Your output should be the lines below from the one with "This screenshot has height=468, width=598." through the one with "Task: Click the", copied exactly, pictures excluded.

Segment Start: Data to examine

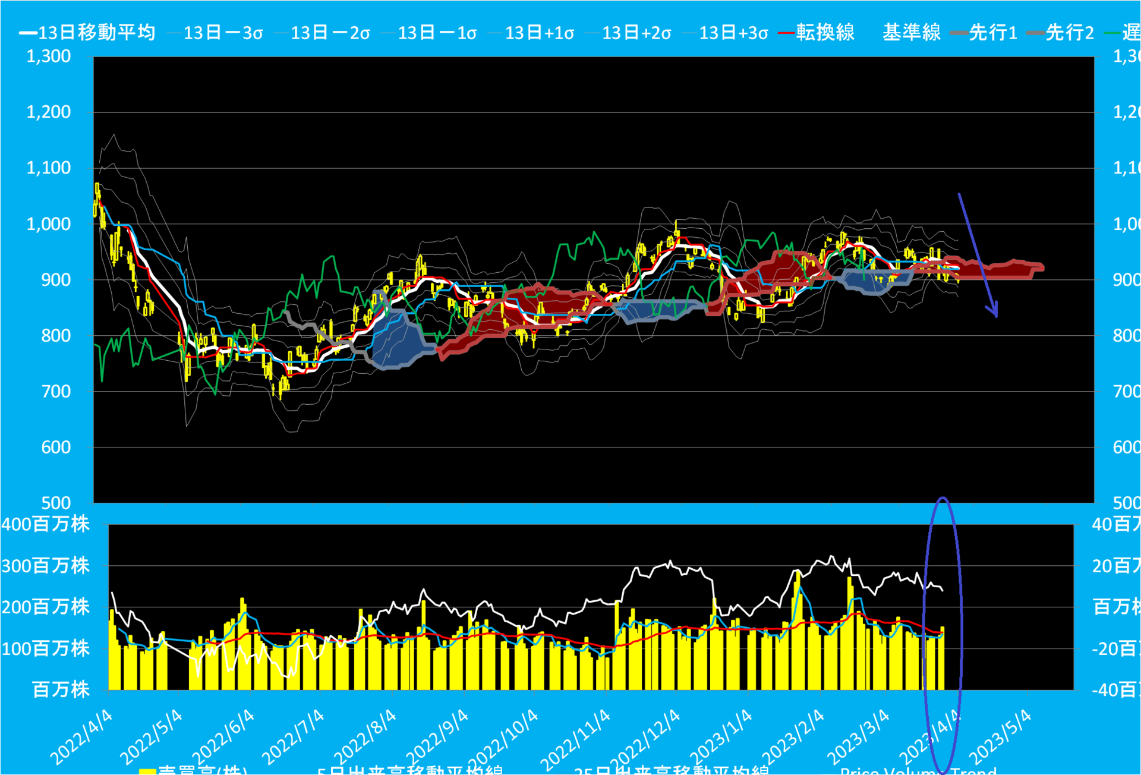Click the 2022/8/4 date axis label
Screen dimensions: 1141x775
365,737
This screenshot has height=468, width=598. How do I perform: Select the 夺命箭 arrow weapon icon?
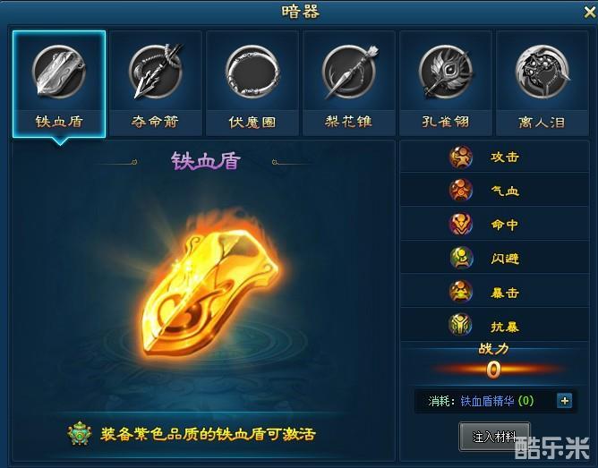coord(156,72)
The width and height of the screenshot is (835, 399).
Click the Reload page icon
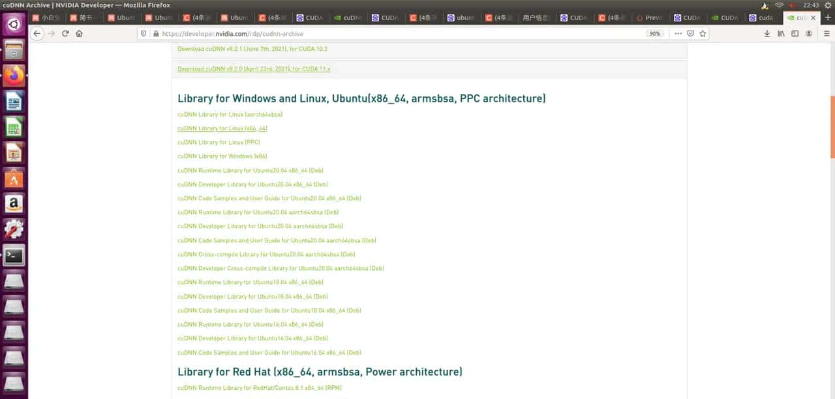[65, 33]
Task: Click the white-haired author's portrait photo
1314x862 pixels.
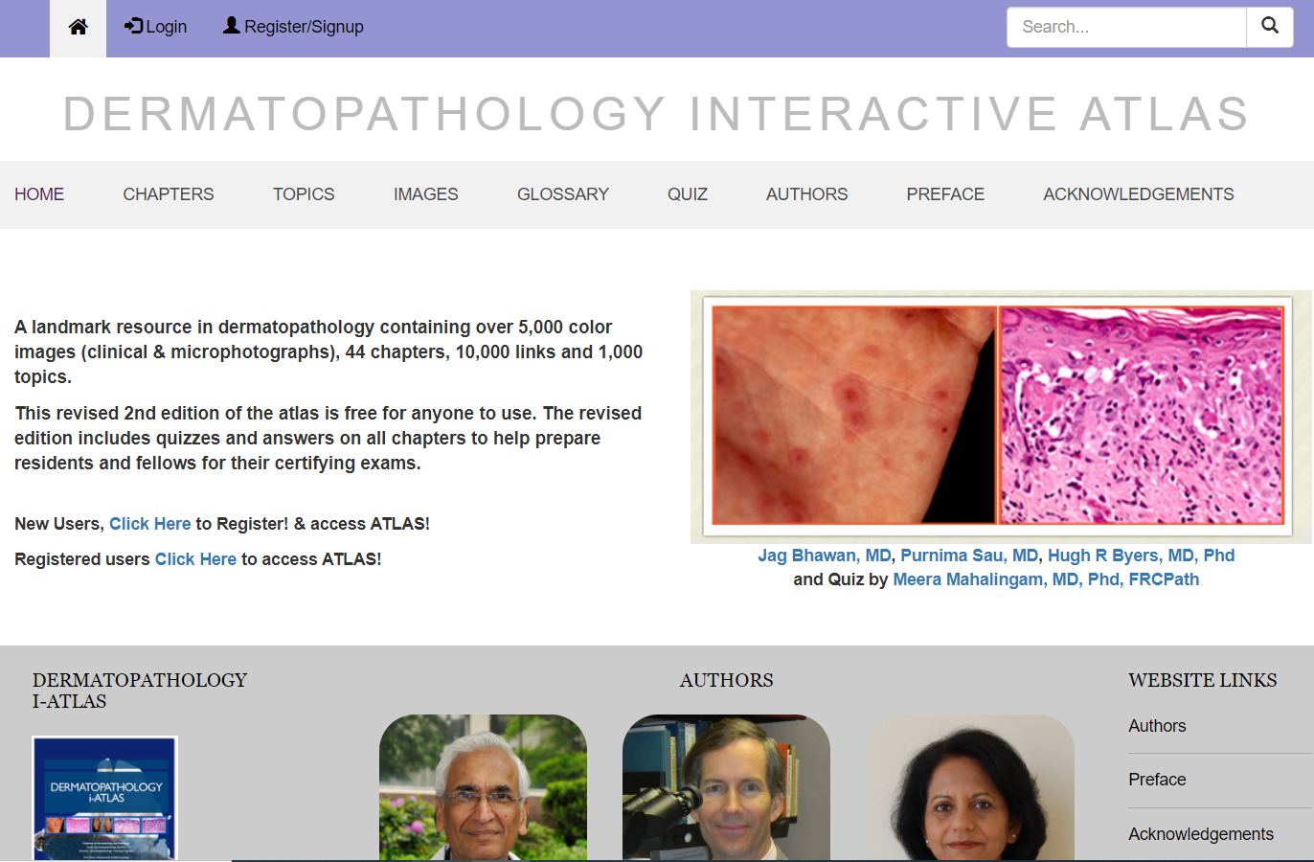Action: (x=483, y=787)
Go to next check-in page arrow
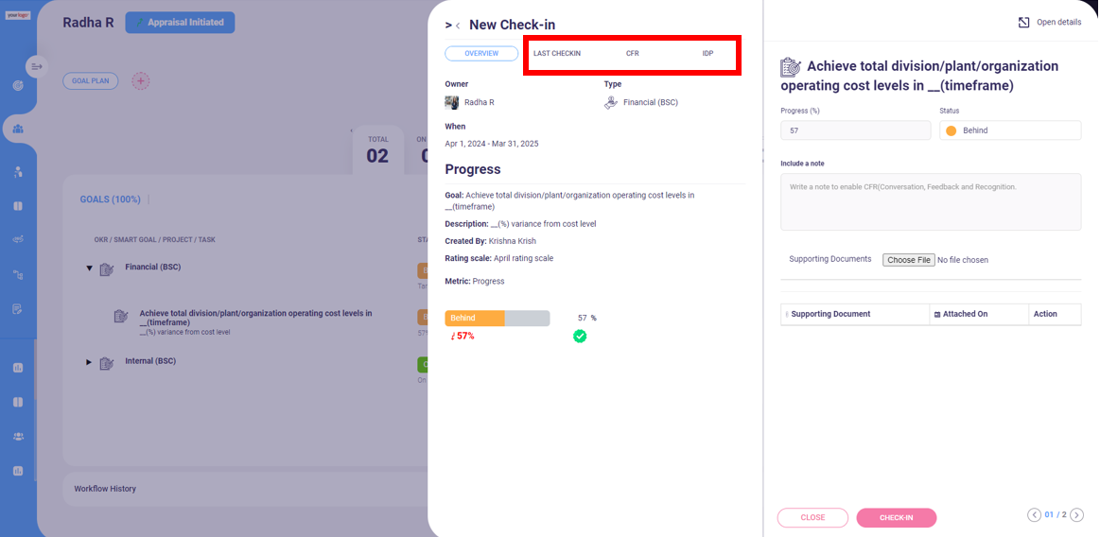Viewport: 1100px width, 537px height. coord(1077,514)
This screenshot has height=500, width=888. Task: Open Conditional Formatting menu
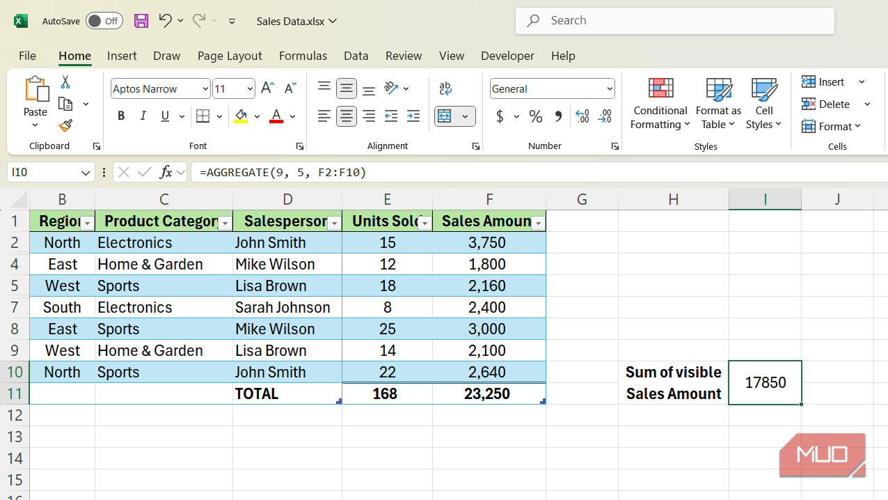(x=660, y=104)
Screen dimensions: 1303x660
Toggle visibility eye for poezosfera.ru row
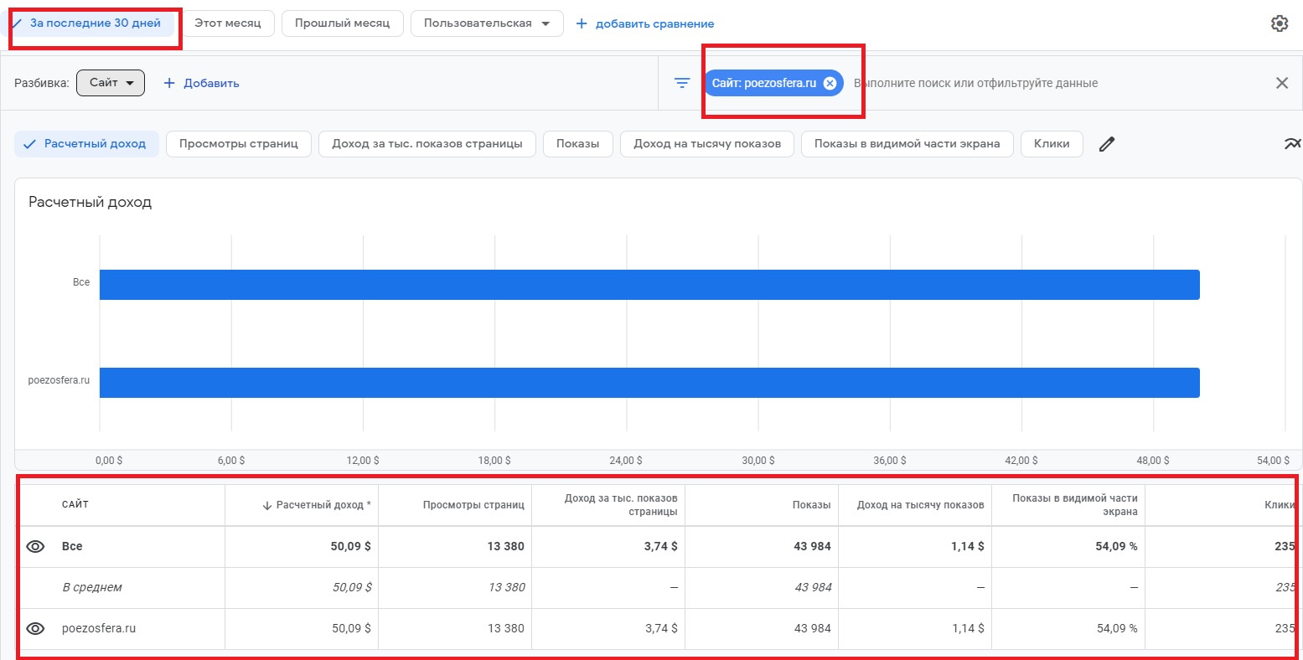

Segment End: Data to examine

**Solution to this problem:**
This screenshot has height=468, width=598. How do I perform: Select the 夺命箭 arrow weapon icon?
coord(156,72)
The width and height of the screenshot is (835, 399).
Click the Reload page icon
[65, 33]
Task: Click the white-haired author's portrait photo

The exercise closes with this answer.